I'm a bit in the same boat, at least as far as selling is concerned. I've loved plenty of matches that had great limbwork that was executed well on the part of the guy doing the workover and sold well by the guy on the receiving end, but if that stuff is completely absent in a match, I don't really notice, because frankly I just find it more realistic.
An important thing that I feel like a lot of people who analyze wrestling matches forget is that within the context of the fictional world being presented on any given wrestling show, professional wrestling is a sport
. And with very few exceptions, in sports, I tend to see two kinds of injuries: the kind that render an athlete completely unable to compete, and the kind that the guy works through with no noticeable effect on his game. And if a guy gets hurt in the course of a game/match/fight -- not truly "injured," but just hurt, as which 99% of limbwork is presented -- the audience barely even notices most of the time, except to say "Ooh, that must've hurt" or something to that effect. And the fictional sport that is professional wrestling belongs to the same family of sport as boxing or MMA, where hurting your opponent in such a fashion is not only an unavoidable consequence of a physical and aggressive game (as in, say, American football or rugby or whatever), but simply the way the game is played.

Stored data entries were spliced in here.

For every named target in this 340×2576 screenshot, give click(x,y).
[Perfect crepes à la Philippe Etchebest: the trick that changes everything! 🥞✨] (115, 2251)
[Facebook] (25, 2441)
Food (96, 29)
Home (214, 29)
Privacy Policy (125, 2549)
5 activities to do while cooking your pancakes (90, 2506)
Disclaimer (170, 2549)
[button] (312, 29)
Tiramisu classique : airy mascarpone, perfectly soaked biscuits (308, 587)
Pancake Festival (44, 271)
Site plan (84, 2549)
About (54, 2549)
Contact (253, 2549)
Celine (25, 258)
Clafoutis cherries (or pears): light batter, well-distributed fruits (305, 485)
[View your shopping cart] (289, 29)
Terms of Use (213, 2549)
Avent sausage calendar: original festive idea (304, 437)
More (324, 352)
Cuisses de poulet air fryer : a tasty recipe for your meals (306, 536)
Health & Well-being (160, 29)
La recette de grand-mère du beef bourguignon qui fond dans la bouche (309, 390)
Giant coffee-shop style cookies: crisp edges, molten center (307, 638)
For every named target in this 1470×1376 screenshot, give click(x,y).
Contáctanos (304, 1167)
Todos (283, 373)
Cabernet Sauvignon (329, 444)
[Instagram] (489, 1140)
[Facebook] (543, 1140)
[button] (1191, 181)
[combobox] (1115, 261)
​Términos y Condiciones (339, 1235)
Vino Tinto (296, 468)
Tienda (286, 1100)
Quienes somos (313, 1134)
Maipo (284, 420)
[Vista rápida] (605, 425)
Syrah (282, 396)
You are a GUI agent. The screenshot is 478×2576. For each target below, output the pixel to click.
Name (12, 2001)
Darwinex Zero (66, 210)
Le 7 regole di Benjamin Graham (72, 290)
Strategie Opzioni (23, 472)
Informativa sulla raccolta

As for storytelling, it's absolutely essential for me to enjoy a match, but I have a much broader definition of it than I think most people do. My ideal for storytelling in wrestling is All Japan in the '90s, where the booking was so deep and layered it deserved comparison to the best TV dramas, and guys like Misawa, Kawada, and Kobashi -- who would've been world-class in-ring performers even without the amazing booking (as they proved after the AJPW/NOAH split) -- could respond accordingly. But really, every
pro wrestling match has a story built in: "Two guys (or girls, or teams, or whatever) are going to fight. If it's a title match, the winner gets the title. If it's not, the winner gets more money and gets closer to a title shot. Who's gonna win?" I love it when the story goes deeper than that. But if it doesn't, that's not necessarily a knock. A match may be what most people would dismiss as a "spotfest," but unless it's a Teddy Hart match or something, I don't see that as grounds for casual dismissal.